For the NIR spectrum images, our model’s performance demonstrates an enhancement, with PSNR increases of 1.80, 1.67, and 1.37 dB across the NIR channels, culminating in an average PSNR gain of 1.61 dB. The MSE is reduced by 33.0%, and the 95% DSSIM sees a 10.8% increase. The color difference improvement in the NIR channels, indicated by 95% $Δ E$ , is 16.6%. These results highlight our model’s superior demosaicing capabilities over bilinear methods for both visible and NIR spectrums (see Table 2). However, the performance on NIR images suggests room for improvement, likely due to the model being primarily trained on visible spectrum images.

3.3.

Preclinical Evaluation of Residual CNNs for Color and NIR Image Demosaicing

Expanding our model to include pre-clinical animal studies, we evaluated it using a publicly available dataset featuring three pairs of unmosaiced visible and NIR in vivo images of female mice with breast tumors (4T1, American Type Culture Collection, Rockville, Maryland, United States), introduced subcutaneously and grown to a diameter of 1 cm. To highlight the breast tumors with NIR fluorescence, each mouse received an injection of IRDye 800CW Maleimide ( $100 μ L$ at $11.91 μ g$ per mL in phosphate-buffered saline) into the retro-orbital sinus, allowing for tumor accumulation over 24 h. Image collection was performed using a custom camera equipped with three stacked photon detectors and an excitation filter to omit NIR excitation light. Visible images were captured under white light, and NIR images were obtained under infrared illumination (I0785MU6000M4S, Innovative Photonic Solutions, Plainsboro, New Jersey, United States).

Applying our model to this dataset yielded notable enhancements across various metrics for both visible and NIR images (see Fig. 4). The PSNR saw increases of 2.15, 2.26, and 2.00 dB across the color channels, with an average PSNR boost of 2.13 dB for the trio. The CNN model’s reconstruction reduced the MSE by 34.7% compared with the baseline. Similarly, the average DSSIM showed a 37.0% improvement, and the color difference ( $Δ E$ ) was enhanced by 13.6% (see Table 2).

Fig. 4

Side-by-side visual evaluation of demosaicing using bilinear interpolation and the residual CNN approach on an animal model with breast cancer illustrates the advantages. The comparison of color and NIR fluorescence images demonstrates how the CNN demosaicing method uncovers superior high-resolution details compared with the bilinear technique.

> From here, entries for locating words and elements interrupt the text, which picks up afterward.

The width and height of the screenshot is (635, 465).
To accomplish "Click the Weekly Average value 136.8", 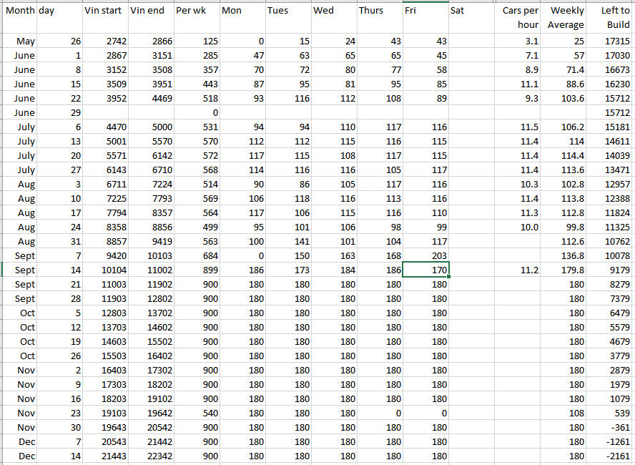I will [x=564, y=256].

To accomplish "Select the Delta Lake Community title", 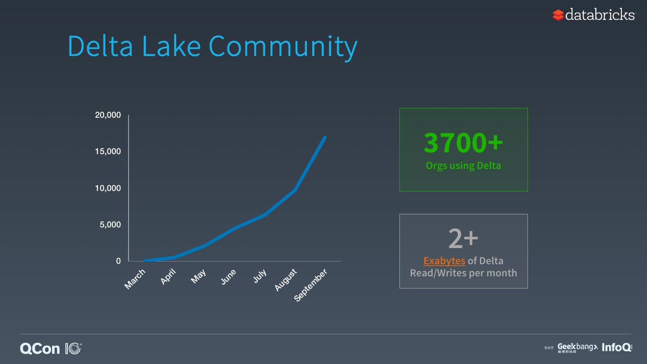I will tap(213, 45).
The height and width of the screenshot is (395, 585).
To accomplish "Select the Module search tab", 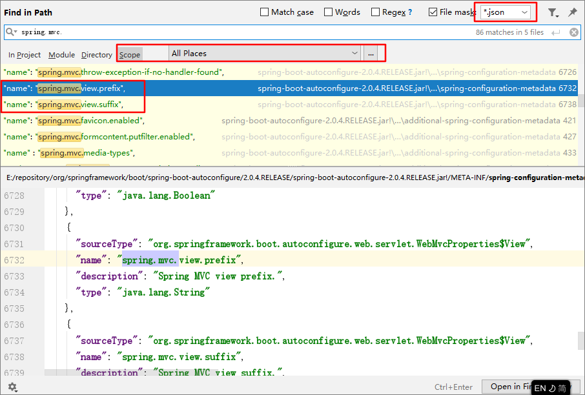I will [61, 55].
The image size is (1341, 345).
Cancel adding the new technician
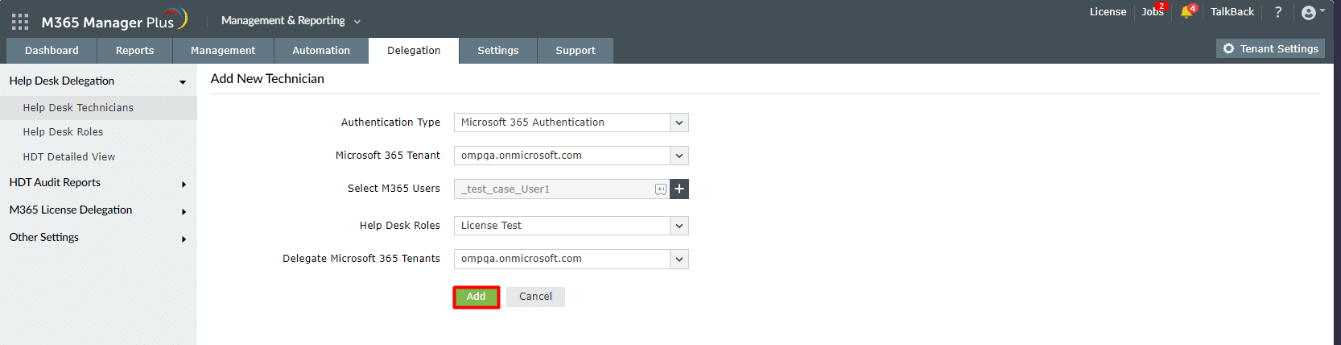pos(535,297)
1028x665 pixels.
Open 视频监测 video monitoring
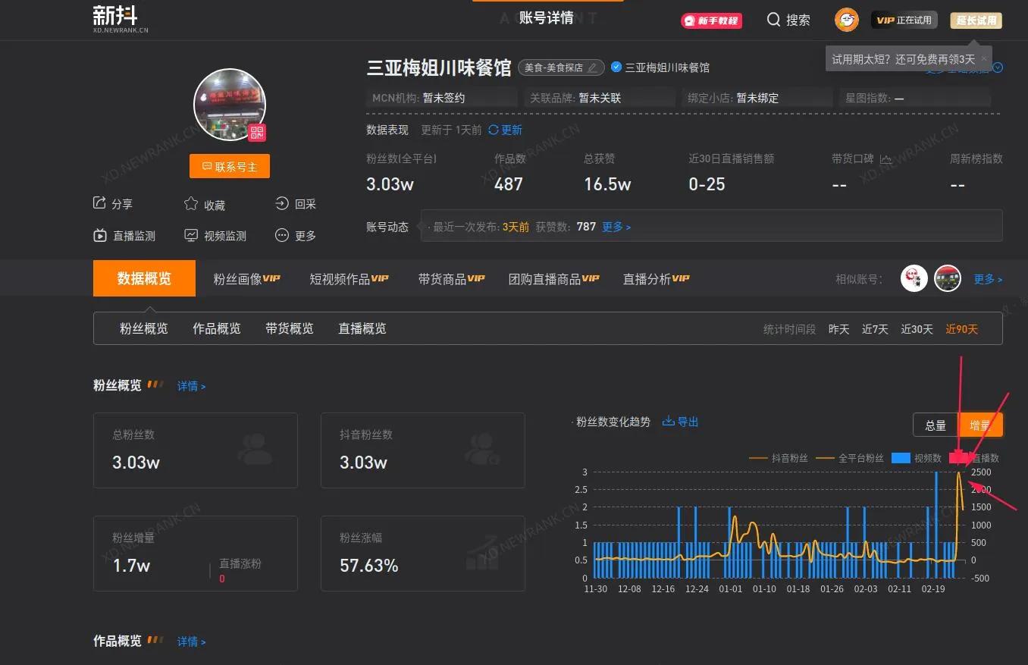(x=191, y=235)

In the NIR spectrum, the PSNR improvement for each channel was 0.78, 0.15, and 0.09 dB due to the low-frequency information of NIR fluorescence and lower sensitivity in the NIR 2 and 3 channels. The model’s MSE reduction in this spectrum was 1.8%, and the 95% DSSIM and NIR color differences show very limited enhancement (see Table 2).

3.4.

Clinical Evaluation of Residual CNNs for Color and NIR Image Demosaicing

Clinical data were acquired using our hexachromatic image sensor in two distinct scenarios (Fig. 5). First, during breast cancer surgery, patients received a peritumoral injection of indocyanine green to delineate the sentinel lymph nodes. The image sensor was mounted above the operation area, enabling the real-time capturing of both color and NIR fluorescence videos as surgeons conducted lymph node mapping. In the second scenario, lung cancer patients undergoing surgical procedures received VGT-309, a cathepsin-targeting indocyanine green (ICG) agent designed to illuminate the tumor microenvironment through fluorescence in areas with heightened cathepsin activity. Ex vivo tissues were subsequently imaged directly in the operating room using our hexachromatic sensor, facilitating the detailed observation of tumor-specific fluorescence signals.

Fig. 5

(a), (b) Color and NIR images taken in vivo in the operating room from a patient during breast cancer surgery. (c), (d) Color and NIR images taken ex vivo on the back table in the operating room from a patient undergoing surgery for lung cancer. The arrows point out the zipper artifacts at the edges in both imaging types when processed through bilinear interpolation, which are significantly reduced by employing our CNN methodology.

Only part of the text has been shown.